Хозяин коровы, охтинский мужик Селиван, встретил нас у хлева и загородил собой ворота.
– Не дам, – сказал он ещё до того, как я открыл рот. – Слыхал я, чего ты удумал, барин. Фролка проболтался. Скотину мою поганить оспой не дам. Мне её опосля доить. Мне молоко возить в город. Кто у меня его возьмёт, с оспенной‑то коровы?
– Возьмут лучше прежнего, – ответил я. – Слушай счёт, Селиван. Корову я у тебя покупаю. Вот деньги, при Фроле отдаю, шестьдесят рублей.
Селиван уставился на деньги. Шестьдесят рублей за его пеструху были ценой двойной, и он это знал не хуже меня.
– Корова стоит у тебя, в твоём хлеву, на твоём сене, и за постой я плачу отдельно, – добавил я. – Хворать она будет дней десять, и хворь её людской не страшна вовсе, доярки от неё пузырёк на пальце получают, и только. А как отхворает, я тебе её продам обратно за половину. И всякий в городе будет знать, что корова Селивана с Охты переболела коровьей оспой и что молоко её оттого самое верное. Я тебе о том бумагу дам с печатью больницы. Понял теперь, чем торгуем?
Мужик думал долго, шевеля губами. Фрол за моей спиной сопел и всем видом показывал, что он тут ни при чём.
– Добро, барин, – сказал наконец Селиван и отворил ворота.
В хлеву было тепло, темно и пахло навозом и сеном. Пеструха стояла смирно, Фрол держал её за рога и ворчал себе под нос, что баба его засмеёт, что скотину лечат наоборот и что пост, а они этакое творят. Я вымыл вымя тёплой водой с уксусом, выбрил два места величиной с пятак и сделал ланцетом насечки, неглубокие, в четверть линии, только чтобы вскрыть кожу. В насечки я втёр лимфу, прикрыл чистой тряпицей и обвязал.
Руки у меня на морозе после тёплой воды горели, и я тёр их уксусом до боли, до красноты, а после ещё раз, и Фрол глядел на это и молчал.
– Всё, – сказал я. – Теперь считаем дни. Нынче двадцать первое. К двадцать восьмому на вымени должна появиться сыпь. Селиван, корову никому не казать, доить в отдельную посуду, молоко эти дни лить вон, за это тоже плачено. Фрол приедет через день глядеть.
Обратно мы ехали в сумерках. Я сидел в санях, глядел на свои руки, красные от уксуса, и думал о том, что сделал.
Семь дней. Через семь дней я узнаю, объездила корова заразу или нет. И узнаю это единственным способом, который у меня есть, привив её содержимое себе в плечо.

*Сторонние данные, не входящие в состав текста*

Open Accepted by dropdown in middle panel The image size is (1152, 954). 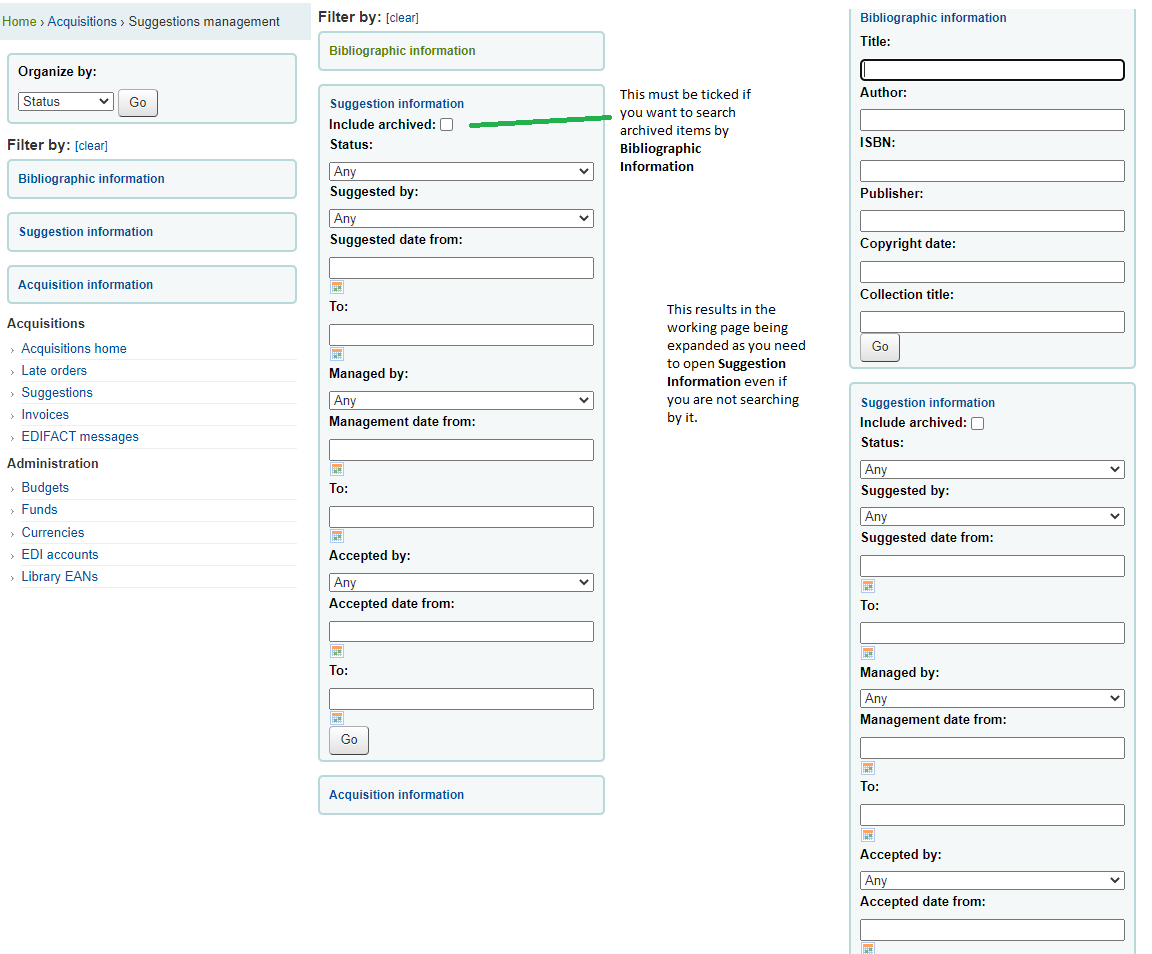tap(461, 583)
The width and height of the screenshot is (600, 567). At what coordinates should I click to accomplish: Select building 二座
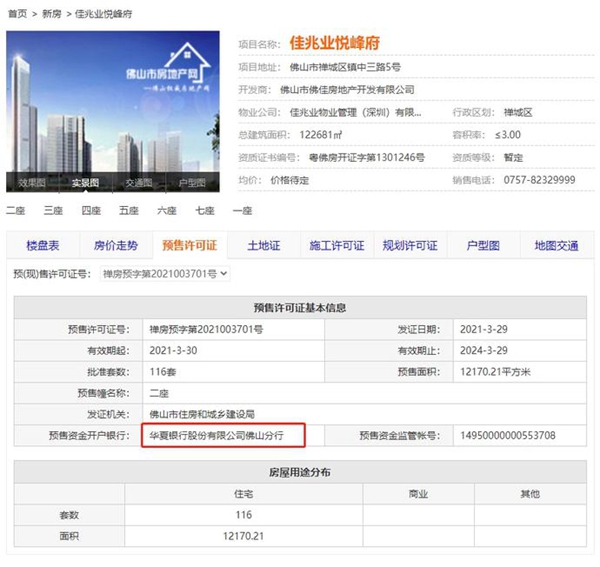[15, 210]
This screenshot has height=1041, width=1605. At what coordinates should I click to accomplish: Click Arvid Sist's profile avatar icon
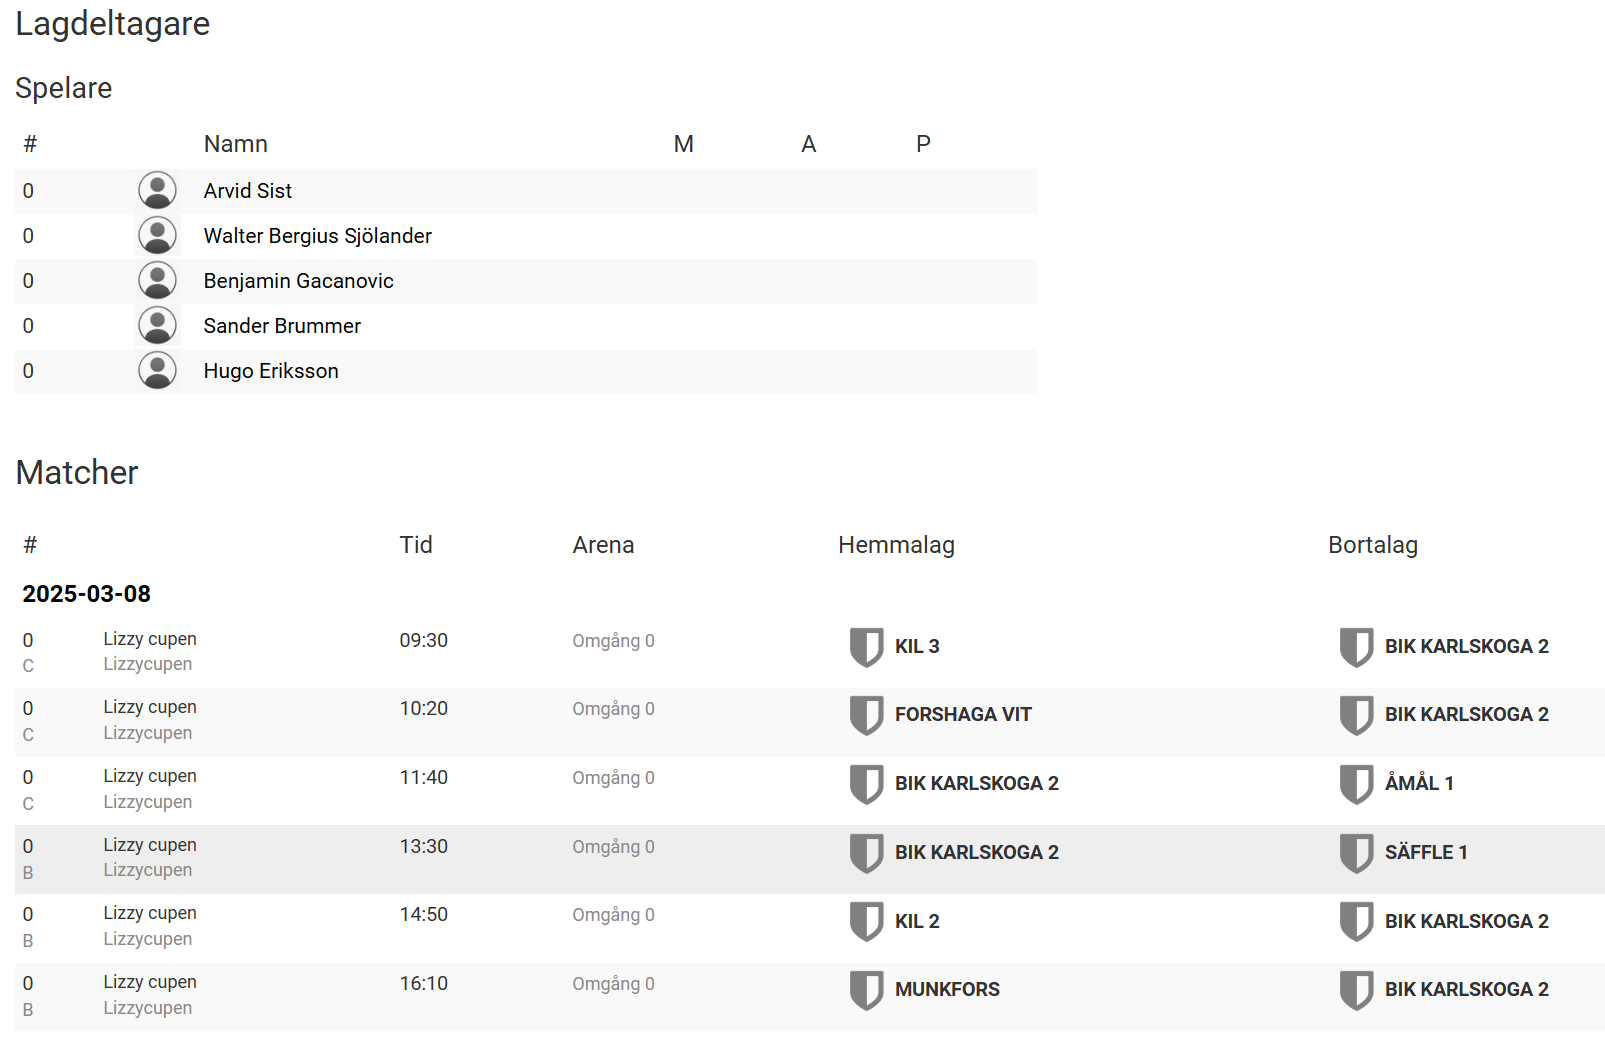click(157, 190)
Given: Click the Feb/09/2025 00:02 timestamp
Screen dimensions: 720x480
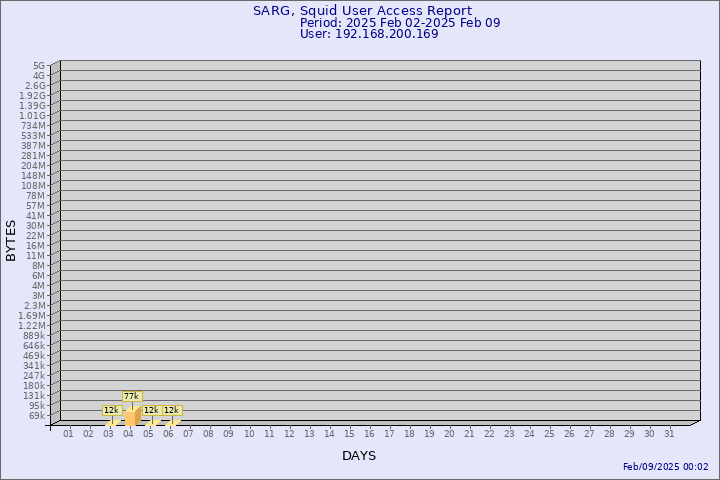Looking at the screenshot, I should tap(665, 467).
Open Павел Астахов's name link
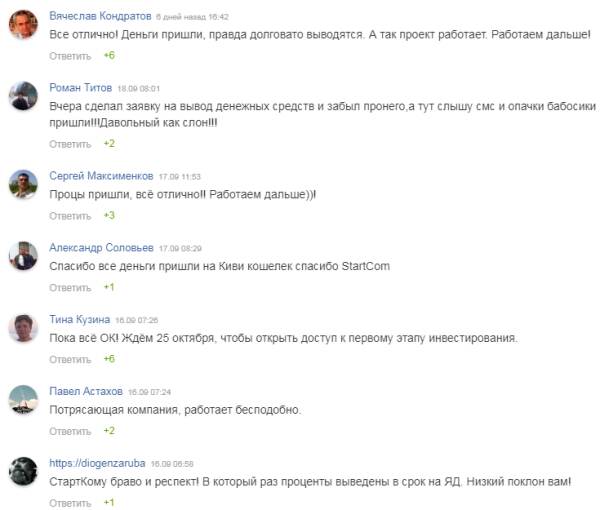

В моём веке за один нынешний день у меня отняли бы диплом, а следом, пожалуй, и свободу. И правильно бы сделали. А здесь у меня нет ни другого пути, ни времени искать его, потому что в баньке лежит Гущин, по городу ходит слух, и где‑то в ящике лежит донос, которому вот‑вот дадут ход.
* * *
У больничных ворот в сумерках стояли чужие сани, и от них мне навстречу шагнул человек.
Я узнал его не сразу, и когда узнал, у меня сердце пропустило пару ударов.
Лемке. Без шапки, шуба расстёгнута, воротник рубахи разодран у горла. Он шёл ко мне через двор нетвёрдо, боком, как ходят пьяные, только таковым он не был. Лицо его в сумерках было серым, на лбу, в этакий мороз, стояла испарина, и правая рука всё лезла к грудине и тёрла её, комкая рубаху.
Плохо. Очень плохо. Это я увидел раньше, чем успел подумать.
– Адам Васильевич!
– Герр Салтыков… – Он ухватил меня за рукав, и пальцы у него тряслись. – Я к вам… я сам… Я знаю, понимаете, я знаю…
– Стойте. Молчите. Дышите.
– Нет, вы слушайте! – Он дёрнул меня к себе с силой, какой я в нём не знал, и заговорил, заикаясь и глотая слова. – Я понял, Михаил Алексеевич. Я понял, как они узнали наш рецепт… Я, старый дурак, я сам…
Глаза его ушли вверх, под лоб. Пальцы на моём рукаве разжались.
И Лемке повалился мне на руки, хватаясь за грудь.